David dá continuidade ao trabalho do falecido pai, na sapataria, há 35 anos. Hoje ele se adapta aos novos materiais para consertar os sapatos e conta com a ajuda do filho, de 13 anos. Mas avisa: ele vai ser o que quiser na vida.
“Ele vem pra cá pra aprender e pra não ficar na rua, mas não é aquela coisa obrigatória, ele vai ter escolha, não vai ser como eu, que tive que vir na marra”, assegura David. Ele se diz grato a Deus, pois aprendeu, com o trabalho, a ter responsabilidade e independência.

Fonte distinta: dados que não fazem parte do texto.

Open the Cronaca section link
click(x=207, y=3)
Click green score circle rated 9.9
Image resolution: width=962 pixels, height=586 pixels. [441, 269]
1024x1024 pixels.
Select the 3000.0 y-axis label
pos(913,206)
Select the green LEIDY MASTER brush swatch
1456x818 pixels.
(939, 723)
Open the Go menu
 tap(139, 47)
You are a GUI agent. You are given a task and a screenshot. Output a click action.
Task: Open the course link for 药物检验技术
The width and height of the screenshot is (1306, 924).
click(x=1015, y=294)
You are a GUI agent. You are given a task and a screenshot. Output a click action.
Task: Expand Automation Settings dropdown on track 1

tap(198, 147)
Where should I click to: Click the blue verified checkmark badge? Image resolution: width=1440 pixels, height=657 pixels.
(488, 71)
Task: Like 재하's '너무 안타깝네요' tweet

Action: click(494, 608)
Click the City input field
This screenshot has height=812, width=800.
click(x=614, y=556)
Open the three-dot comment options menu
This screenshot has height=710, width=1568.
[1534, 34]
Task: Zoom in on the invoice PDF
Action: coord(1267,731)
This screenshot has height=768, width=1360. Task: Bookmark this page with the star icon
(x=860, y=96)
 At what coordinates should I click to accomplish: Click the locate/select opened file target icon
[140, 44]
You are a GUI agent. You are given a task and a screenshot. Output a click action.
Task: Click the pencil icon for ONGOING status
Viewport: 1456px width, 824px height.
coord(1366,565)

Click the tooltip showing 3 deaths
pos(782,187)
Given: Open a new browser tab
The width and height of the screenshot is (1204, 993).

Um inevitável cheiro de café
Os comércios tradicionais deixam Venda Nova com ares de cidade do interior, mesmo em meio a tanta movimentação. E um aroma bem conhecido e apreciado pelo mineiro chama atenção na Rua Padre Pedro Pinto: é a máquina de moer café do Nelsinho, que há 40 anos atende uma clientela fiel aos sabores do café torrado na hora.
Nascido em São José do Goiabal, interior de Minas, Nelson de Castro, 60 anos, chegou na capital com 11. Trabalhou como office boy e com a irmã, descarregando sacos de cafés, nos hipermercados.
“Depois de bater carga, aluguei uma máquina de café e comecei a moer os grãos com 19 anos. E nunca mais parei”, conta Nelsinho, relembrando o quanto trabalhou antes de ter o próprio negócio. Ele reclama das vendas.
Elas diminuíram porque a máquina não é mais novidade. “E antes, quando podiam ter os camelôs, tinha mais gente que parava pra comprar. Hoje. eles só olham e andam de um lado pro outro, tá todo mundo sem dinheiro”, lamenta Nelsinho.